TASK PROMPT
Please reproduce all of the entries exactly, without omitting any.

Stored items:
★ ★ ★
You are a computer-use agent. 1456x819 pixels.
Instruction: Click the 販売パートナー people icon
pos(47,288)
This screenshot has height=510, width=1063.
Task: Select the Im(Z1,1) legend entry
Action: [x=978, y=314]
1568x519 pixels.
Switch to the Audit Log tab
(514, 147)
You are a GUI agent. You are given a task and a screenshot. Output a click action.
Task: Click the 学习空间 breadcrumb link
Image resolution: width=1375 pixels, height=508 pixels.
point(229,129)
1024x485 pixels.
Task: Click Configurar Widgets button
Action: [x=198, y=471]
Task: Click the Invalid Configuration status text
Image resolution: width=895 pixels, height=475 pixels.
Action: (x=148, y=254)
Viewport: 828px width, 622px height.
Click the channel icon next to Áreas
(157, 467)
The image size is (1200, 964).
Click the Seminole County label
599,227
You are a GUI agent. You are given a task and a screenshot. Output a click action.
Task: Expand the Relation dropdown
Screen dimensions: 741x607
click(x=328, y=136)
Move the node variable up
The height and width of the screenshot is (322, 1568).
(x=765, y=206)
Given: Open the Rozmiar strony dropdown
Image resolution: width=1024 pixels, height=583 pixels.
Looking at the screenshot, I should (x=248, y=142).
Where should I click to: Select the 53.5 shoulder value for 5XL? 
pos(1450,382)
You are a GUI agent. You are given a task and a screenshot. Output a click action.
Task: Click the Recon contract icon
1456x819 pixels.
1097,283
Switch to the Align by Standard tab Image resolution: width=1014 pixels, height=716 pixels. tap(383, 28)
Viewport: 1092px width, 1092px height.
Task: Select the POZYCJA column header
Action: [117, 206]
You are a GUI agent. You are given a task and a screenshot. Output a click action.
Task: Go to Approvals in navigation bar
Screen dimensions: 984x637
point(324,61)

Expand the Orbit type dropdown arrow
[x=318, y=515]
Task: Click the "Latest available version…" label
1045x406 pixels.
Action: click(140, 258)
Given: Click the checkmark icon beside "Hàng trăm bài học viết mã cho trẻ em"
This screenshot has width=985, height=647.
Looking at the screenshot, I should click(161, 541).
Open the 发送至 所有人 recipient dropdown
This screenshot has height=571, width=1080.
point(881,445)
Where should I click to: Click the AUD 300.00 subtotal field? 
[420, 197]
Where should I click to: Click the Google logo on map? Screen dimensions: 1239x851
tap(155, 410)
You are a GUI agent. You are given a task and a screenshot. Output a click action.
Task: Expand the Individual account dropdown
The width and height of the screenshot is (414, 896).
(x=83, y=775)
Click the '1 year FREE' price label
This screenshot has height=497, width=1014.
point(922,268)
★ ★ ★
RESULT OF THIS EXERCISE
You are a computer-use agent. 1456x819 pixels.
Instruction: Click the 販売パートナー people icon
pos(47,288)
This screenshot has height=510, width=1063.
Task: Select the Im(Z1,1) legend entry
Action: [x=978, y=314]
1568x519 pixels.
Switch to the Audit Log tab
(514, 147)
You are a GUI agent. You are given a task and a screenshot. Output a click action.
Task: Click the 学习空间 breadcrumb link
Image resolution: width=1375 pixels, height=508 pixels.
point(229,129)
1024x485 pixels.
Task: Click Configurar Widgets button
Action: [x=198, y=471]
Task: Click the Invalid Configuration status text
Image resolution: width=895 pixels, height=475 pixels.
Action: (x=148, y=254)
Viewport: 828px width, 622px height.
Click the channel icon next to Áreas
(157, 467)
The image size is (1200, 964).
Click the Seminole County label
599,227
You are a GUI agent. You are given a task and a screenshot. Output a click action.
Task: Expand the Relation dropdown
Screen dimensions: 741x607
click(x=328, y=136)
Move the node variable up
The height and width of the screenshot is (322, 1568).
(x=765, y=206)
Given: Open the Rozmiar strony dropdown
Image resolution: width=1024 pixels, height=583 pixels.
Looking at the screenshot, I should (x=248, y=142).
Where should I click to: Select the 53.5 shoulder value for 5XL? 
pos(1450,382)
You are a GUI agent. You are given a task and a screenshot. Output a click action.
Task: Click the Recon contract icon
1456x819 pixels.
1097,283
Switch to the Align by Standard tab Image resolution: width=1014 pixels, height=716 pixels. tap(383, 28)
Viewport: 1092px width, 1092px height.
Task: Select the POZYCJA column header
Action: [117, 206]
You are a GUI agent. You are given a task and a screenshot. Output a click action.
Task: Go to Approvals in navigation bar
Screen dimensions: 984x637
point(324,61)

Expand the Orbit type dropdown arrow
[x=318, y=515]
Task: Click the "Latest available version…" label
1045x406 pixels.
Action: click(140, 258)
Given: Click the checkmark icon beside "Hàng trăm bài học viết mã cho trẻ em"
This screenshot has width=985, height=647.
Looking at the screenshot, I should click(161, 541).
Open the 发送至 所有人 recipient dropdown
This screenshot has height=571, width=1080.
point(881,445)
Where should I click to: Click the AUD 300.00 subtotal field? 
[420, 197]
Where should I click to: Click the Google logo on map? Screen dimensions: 1239x851
tap(155, 410)
You are a GUI agent. You are given a task and a screenshot. Output a click action.
Task: Expand the Individual account dropdown
The width and height of the screenshot is (414, 896).
(x=83, y=775)
Click the '1 year FREE' price label
This screenshot has height=497, width=1014.
point(922,268)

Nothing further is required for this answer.